Como do oceano apenas avistamos a superfície que os ventos agitam, e a nós escapam as profundezas abismais que as ondas recobrem, assim na Igreja o mistério transparecendo ao exterior é pouca coisa, pouquíssima mesmo, em face das riquezas incompreensíveis de Cristo que se recatam no íntimo, e que só a fé atinge obscuramente. Reflitamos nos prodígios que a cada instante opera o Espírito Santo — Alma incriada da Igreja — nos invioláveis refolhos dos corações.
 
(Cap. de O Corpo Místico. Publicado originalmente como artigo na Revista Eclesiástica Brasileira)
 

 

  1. 1. Sobre a unidade da Igreja, em data de 29 de junho de 1895.
  2. 2. Rom 10, 17: “A fé vem da pregação e a pregação da palavra de Cristo”.
  3. 3. Rom 10, 10: “É  necessário crer de coração, para obter a justiça e confessar pela boca para obter a salvação”.
  4. 4. A transcendência, a irredutível originalidade da Igreja tornam impossível o descreve-la por um só conceito, menos ainda por uma só metáfora. Bem mais, a pobreza de nossas comparações humanas obrigou os teólogos a darem sentidos diversos à mesma imagem. O vocábulo “Corpo”, por exemplo, não reveste o mesmo significado segundo falamos no “Corpo da Igreja” ou no “Corpo Místico de Cristo”. Donde surge não pequena confusão entre os leigos. Fixemos pois alguns pontos de terminologia. Na Igreja distinguimos em primeiro lugar um elemento interno que denominamos Alma, pelo qual entendemos os princípios sobrenaturais mercê dos quais a Igreja vive e atua. Distinguimos em seguida um elemento externo que, denominamos Corpo e que consiste na profissão externa da fé, na recepção dos sacramentos, no governo eclesiástico, etc. como da conjunção do corpo e da alma resulta uma só pessoa humana, assim a união do elemento interno e do externo constitui uma só Igreja militante. A Alma criada é efeito e fruto da alma incriada, pois a fonte da graça é o Espírito Santo.  —  Feita a distinção entre a Alma e o Corpo da Igreja, podemos dizer, por exemplo, que o catecúmeno fervoroso (isto é, que tem fé e amor de Deus) pertence já à Alma da Igreja, se bem que só pelo batismo será posteriormente agregado ao Corpo da Igreja. (Consultar sobre essas distinções o Catecismo Católico, do Cardeal Gásparri, questões 134, 135, 162). Entende-se facilmente, agora, que a expressão “Corpo da Igreja” designa o elemento visível, externo, em contraposição à Alma, isto é, ao elemento invisível e interno; enquanto o “Corpo Místico de Cristo” designa o conjunto; Corpo e Alma da Igreja, em contraposição à Cabeça que é Cristo. No primeiro caso opõe-se o Corpo à Alma; no segundo, o Corpo à Cabeça.

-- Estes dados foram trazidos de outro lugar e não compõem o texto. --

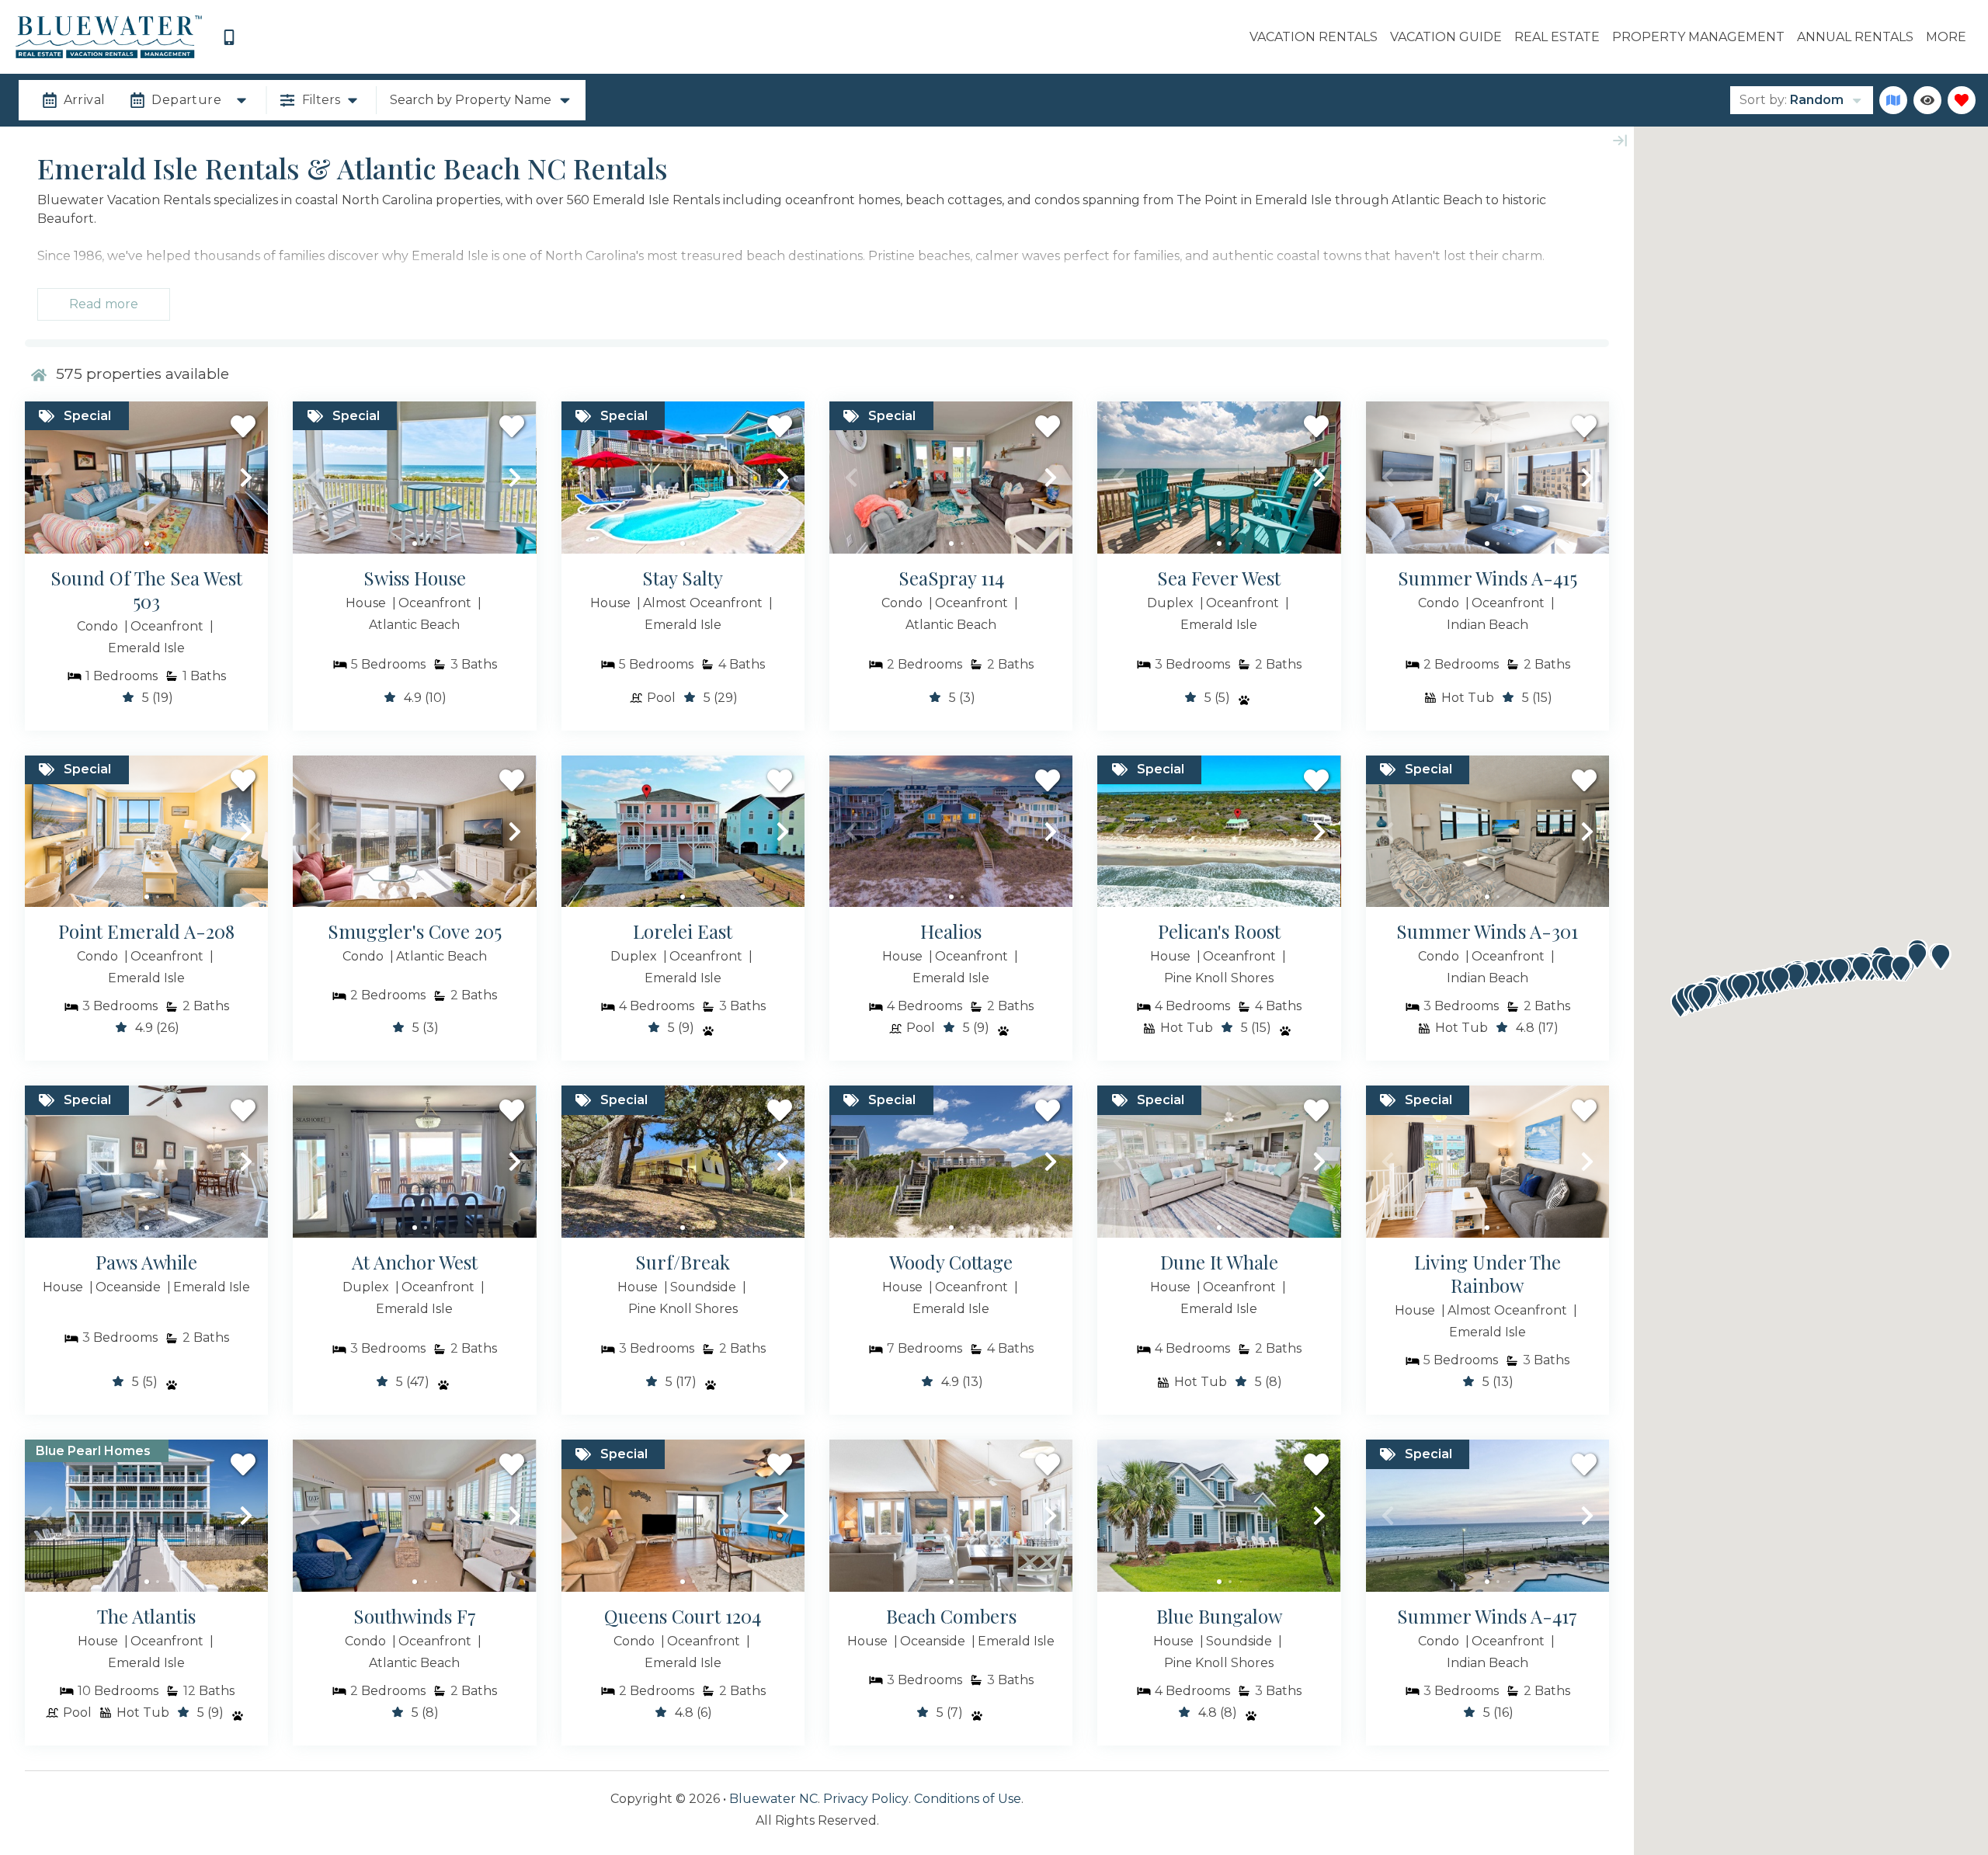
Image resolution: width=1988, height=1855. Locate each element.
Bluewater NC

  5. 5. Por esse motivo, a Encíclica após haver afirmado que a Igreja é o Corpo, logo “algo de concreto e visível” (E 26, 48). — o que, em rigor dos termos, poder-se-ia entender da visibilidade “material” — volta à carga, e precisa que a Igreja é visível como Corpo Místico de Cristo (E 48, 31 seg.), o que só se pode entender da visibilidade “formal”.

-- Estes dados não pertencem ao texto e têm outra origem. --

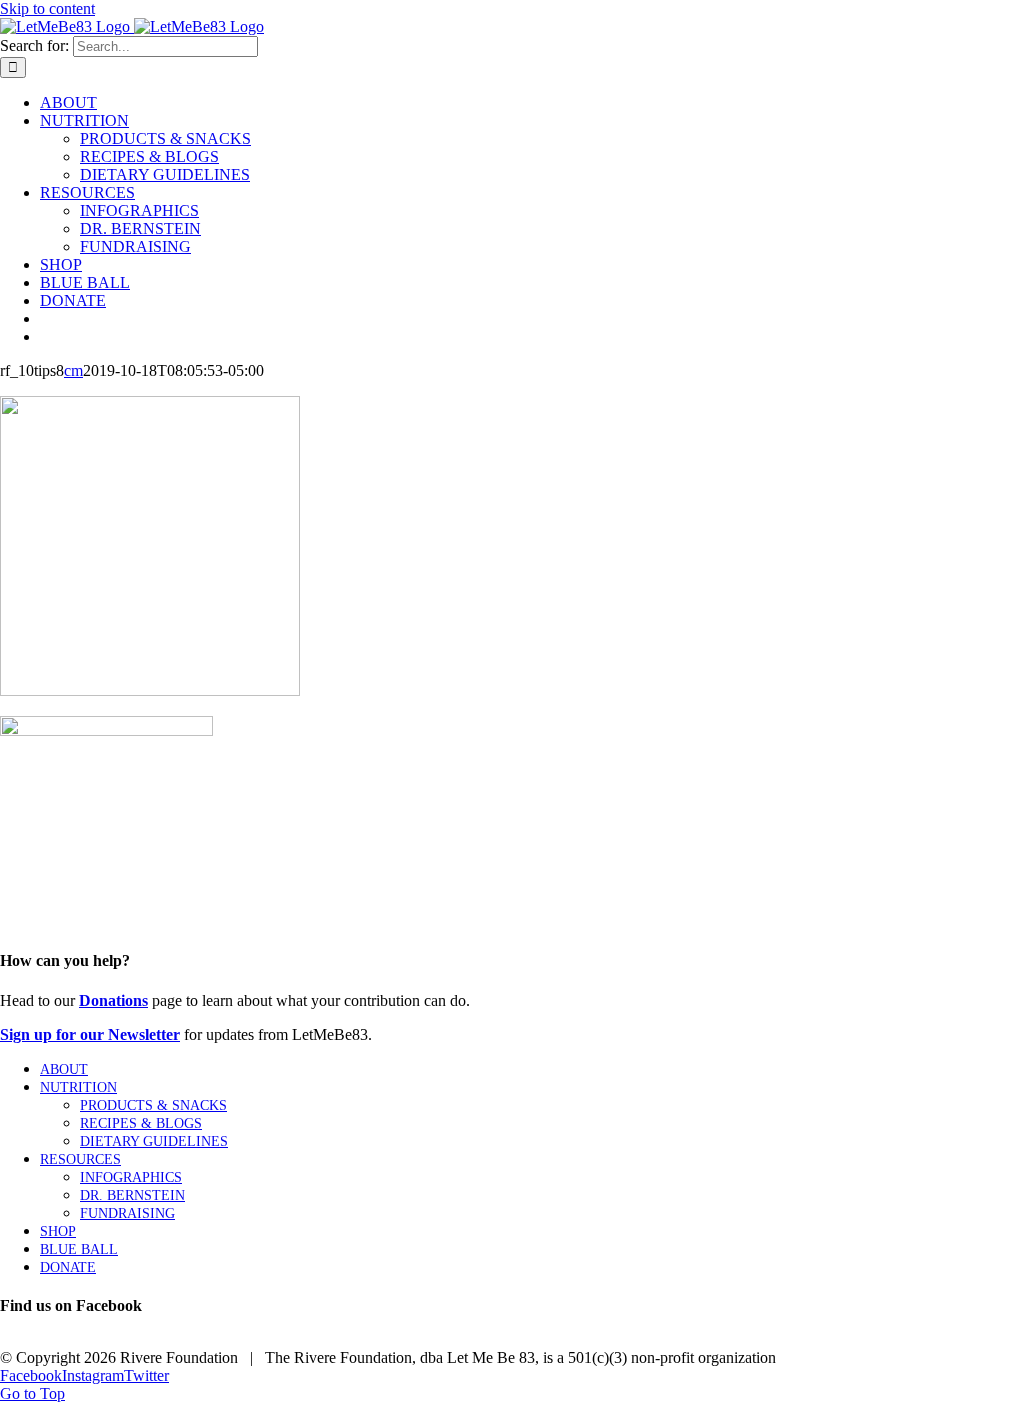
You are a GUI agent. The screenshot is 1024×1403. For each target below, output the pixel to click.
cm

  6. 6. A heresia da invisibilidade da Igreja data do século IV, quando os donatistas ensinavam que a Igreja é a sociedade dos justos tão-somente; foi repristinada no século XV por Wiclett e Huss, pretendendo que a Igreja é a assembléia dos predestinados. (Dezinger 629, 631, 632). Como só Deus sabe quem é justo, quem é predestinado, segue-se que a verdadeira Igreja só é visível aos olhos de Deus. Assim o ensinaram abertamente Lutero e Calvino, pelo menos quando polemizavam com os católicos que os apertavam com a importuna questão? “Se vossa igreja protestante é verdadeira, onde estava há 1500 anos? Precisou Cristo esperar 16 séculos para que aparecesse a Igreja verdadeira?” retrucavam os heresiarcas, que só Deus conhece a verdadeira Igreja. Porém, quando polemizavam com os protestantes dissidentes, encareciam eles a visibilidade das igrejas luterana e calvinista. Erro afim, foi, na Idade Média, o dos fraticelos, distinguindo duas igrejas, uma carnal, outra espiritual. (Dezinger 485). Para os protestantes “liberais” e os “modernistas” só importa o “sentimento religioso” do qual todo o resto é apenas cristalização, corporificação — inevitável, sem dúvida, porém de valor secundário e cuja instituição não remonta a Cristo. (Dezinger, 2091).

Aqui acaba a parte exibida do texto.